Exercise passage =>
Start of Block

Bag some patience

Danger, danger?

Danger, danger?

(Come friend Aunt Ruthie on Facebook and let’s hang out.)

Is it better to have love and lost, or never to have loved at all? Or, put another way, when you see a big ol’ environmental problem, is it better to take a stab at solving the problem and, falling short, try, try again? Or is it better to sit on your hands until the perfect solution presents itself? Time and again, the best intentions have unintentional consequences. What’s an eco-citizen to do?

Consider recyclable plastic bags. As consumers get wiser, the paper grocery bag is more and more rare, and the flimsy plastic bags are actually being legislated against by some municipalities. It took Auntie Ruth a while to get in the habit of throwing the reusable bags in the backseat of the car and then bringing them into the grocery store, but now it’s more routine than accident—and ain’t that the way of change?

But you may recall back in November, the story took another turn: The Tampa Tribune in Florida purchased two dozen reusable bags from the largest grocery stores in their region and paid for two rounds of tests. The results? “Grocery chain Winn-Dixie sells a reusable grocery bag with pictures of cute baby faces and enough toxic lead that Hillsborough County could consider the bag hazardous if thrown out with household trash.” The lead leeches out as the bag ages.

End of Block

Stored data =>
Start of Block

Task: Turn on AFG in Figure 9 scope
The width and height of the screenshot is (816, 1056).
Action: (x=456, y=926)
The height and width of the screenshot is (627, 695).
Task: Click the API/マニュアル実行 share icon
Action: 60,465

End of Block

What to produce => Reproduce, word for word, everything in the passage on reusable grocery bags from "(Come friend Aunt" down to "way of change?".

Output =>
(Come friend Aunt Ruthie on Facebook and let’s hang out.)

Is it better to have love and lost, or never to have loved at all? Or, put another way, when you see a big ol’ environmental problem, is it better to take a stab at solving the problem and, falling short, try, try again? Or is it better to sit on your hands until the perfect solution presents itself? Time and again, the best intentions have unintentional consequences. What’s an eco-citizen to do?

Consider recyclable plastic bags. As consumers get wiser, the paper grocery bag is more and more rare, and the flimsy plastic bags are actually being legislated against by some municipalities. It took Auntie Ruth a while to get in the habit of throwing the reusable bags in the backseat of the car and then bringing them into the grocery store, but now it’s more routine than accident—and ain’t that the way of change?